Din emanettir, emanete sahip çıkmak gerekir

Kıyametin en önemli işaretlerinden biri, emanetin önemsenmemesi, yani zayi edilmesidir. Hz. Peygamber şöyle buyuruyor: "Emanet yerine konulmayınca kıyameti bekleyin." Emanetin kaybolması maalesef her alanda görülen bir hâldir. Şimdi bize emanet edilenlerin bir kısmını hatırlayalım:

Kur'an emanettir
Biz inananlar için Kur'an-ı Kerim en büyük emanettir. Ona bağlanmamız ve onun mesajlarını doğru algılamamız lazım. Bunu yapmıyorsak emaneti kaybettik demektir.

Peygamber emanettir
Hz. Peygamber (SAV) bize bir emanettir. O'nu doğru anlamıyor ve O'nun yolunu takip etmiyorsak emaneti yitirdik demektir. O'nu yol emini ve rehberi edinmeliyiz.

Babalık emanettir
Babalık bir emanettir. Aile ona emanettir. Aileyi koruyamayan, evlatlarına dinini, Rabbini, kutsalını, tarihini anlatmayan ebeveyn, emaneti kaybetmiştir.

İşveren emanettir
İşverene işçisi bir emanettir. Hakkına riayet etmezse, hakkını vermezse emanete ihanet etmiş olur.

Evlat olmak emanettir
Baba ve annesinin hukukunu korumayan evlat, emaneti kaybetmiştir.

Annelik emanettir
Annelik bir emanettir. Aile, anneye emanettir. O ailesini koruyup, kollayıp, evladına doğru bir miras bırakmalıdır. Bunu yapmazsa o emaneti kaybetmiş olur. Aynı zamanda baba ve anne, evladı için bir emanettir.

Her yetkili emanettir
Her yetki sahibine -memurdan amirine- verilen yetki, bir emanettir. Adil davranmaz, karşısındakini aşağılar, yetkisini kötü kullanırsa emaneti zayi etmiş olur

Din adamı emanettir
Din adamına verilen ilim ve unvan bir emanettir. İlmini doğru yolda ve şekilde kullanmaz, insanın dini bilgilenmesini sağlamaz, insanları dönüştürmez, doğruyu Allah için kullanmaz, insanlara Allah'ı, Peygamber'i, namazı, ibadeti, dürüstlüğü, helali, haramı, kul hakkını, adaleti, güzel ahlakı, ahireti, güzeli, çirkini, eski İslam âlimlerini ve Allah'a giden yolu tanıtmazsa emanete ihanet etmiş sayılır.

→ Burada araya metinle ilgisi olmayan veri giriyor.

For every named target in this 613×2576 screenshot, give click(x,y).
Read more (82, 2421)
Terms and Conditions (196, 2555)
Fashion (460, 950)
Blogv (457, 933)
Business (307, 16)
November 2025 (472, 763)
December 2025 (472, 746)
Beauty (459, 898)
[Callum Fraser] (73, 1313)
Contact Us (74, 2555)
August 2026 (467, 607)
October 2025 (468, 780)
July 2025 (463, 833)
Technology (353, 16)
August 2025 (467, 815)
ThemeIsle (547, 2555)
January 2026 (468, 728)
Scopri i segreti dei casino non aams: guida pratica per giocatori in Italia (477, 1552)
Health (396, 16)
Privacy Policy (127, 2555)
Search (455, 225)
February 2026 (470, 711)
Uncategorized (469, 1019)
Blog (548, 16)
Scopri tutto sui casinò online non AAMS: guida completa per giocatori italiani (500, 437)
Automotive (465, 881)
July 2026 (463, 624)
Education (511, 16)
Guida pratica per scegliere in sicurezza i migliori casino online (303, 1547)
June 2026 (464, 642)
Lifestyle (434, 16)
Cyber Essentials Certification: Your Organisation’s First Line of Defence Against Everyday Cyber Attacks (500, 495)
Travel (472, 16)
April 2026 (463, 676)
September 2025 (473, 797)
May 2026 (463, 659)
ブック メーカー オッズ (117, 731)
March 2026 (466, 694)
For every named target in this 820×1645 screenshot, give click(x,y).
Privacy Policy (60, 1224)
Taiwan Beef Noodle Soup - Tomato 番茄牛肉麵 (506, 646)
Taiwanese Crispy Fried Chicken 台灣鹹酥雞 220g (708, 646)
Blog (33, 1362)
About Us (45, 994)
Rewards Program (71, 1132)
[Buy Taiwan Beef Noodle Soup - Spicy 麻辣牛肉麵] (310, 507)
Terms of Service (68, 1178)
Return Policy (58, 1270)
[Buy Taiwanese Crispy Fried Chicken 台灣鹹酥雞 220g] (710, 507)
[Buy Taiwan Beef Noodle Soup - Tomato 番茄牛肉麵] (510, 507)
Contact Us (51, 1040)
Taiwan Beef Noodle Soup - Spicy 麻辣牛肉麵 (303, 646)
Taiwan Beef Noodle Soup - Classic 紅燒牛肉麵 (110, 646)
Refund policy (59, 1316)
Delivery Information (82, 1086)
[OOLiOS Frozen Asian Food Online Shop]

İnsanoğlu da bir emanettir
Bütün bunları sayarken en önemli emanetlerin başında insanoğlunun geldiğini unutmayalım. Hz. Âdem'in çocukları olan insan -kim olursa, hangi ırka ve düşünceye, hangi dine mensup olursa olsun- neticede insandır. Ona merhametle, afla ve toleransla yaklaşmalıyız. İslam'ın bize öğrettiği budur.

Din adamı şunu sormalı
Her din ve ilim erbabı, hayatını gözden geçirince kendine şu soruları sormalı:
Kaç kişiyi günahtan kurtardım? Kaç kişiyi isyankâr olmaktan kurtardım? Kaç kişiyi kul hakkına tecavüzden kurtardım? Kaç kişiye adalet duygusunu yerleştirdim? Kaç kişiye namazı öğrettim ve başlattım? Kaç kadına şiddeti engelledim? Kaç masum hayvanın barınak sahibi olmasını sağladım? Kaç kişiyi imansızlık belasından kurtardım? Kaç muhtaca -gücüm nispetinde- ulaştım? Kaç ümitsiz insana ümit oldum? Kaç insanın aklına takılmış olan Kur'an, Hz. Peygamber ve İslam aleyhindeki imajı düzelttim? Kaç insana Allah'ı ve Peygamber'i sevdirdim? Kaç insanı vesveseden, şüpheden kurtardım? Kaç çocuğa, orta yaşlıya, yaşlıya İslam'ı sevdirdim? Kaç kavgaya, düşmanlığa, nefrete, kin duygusuna engel oldum? Kaç hakikati, her şeye rağmen söylemeye devam ettim?
Sorular elbette çoğalabilir. İşin sonunda şu sorunun cevabını hepimiz vermek zorundayız: "Halik -Allah- benden razı mıdır? Halk -insanların geneli- benden razı mıdır?" Eğer iki şıkka da cevabınız evetse problem yoktur.

Kötü adam kimdir?
Aslında bu başlık Hz. Peygamber'e, sahabe tarafından "Allah'ın Peygamberi, kötü adam kimdir?" diye soruldu. Peygamberimiz, "Adamın en kötüsü, ailesi üzerinde baskı yapandır" dedi. Ashab sormaya devam etti: "Adam nasıl baskı yapar?" O şöyle buyurdu: "Adam eve girince karısı korkudan titrer. Evladı köşe bucak kaçar. Adam evden çıkınca karısının yüzü güler. Ailesi onun gidişiyle ferahlar." En hayırlınız, ailesine en yumuşak davranan kişidir buyuruyor Allah'ın Peygamber'i. O zaman eşimize, evlatlarımıza, mesai arkadaşlarımıza, dostlarımıza, komşumuza, aslında bütün insanlara iyi davranalım. İyilikten maraz doğmaz. Merak etmeyin, Allah (CC) hiçbir iyiliği unutmaz. Mükâfatını da zamanı gelince verir. Hiçbir kötülüğü de unutmaz.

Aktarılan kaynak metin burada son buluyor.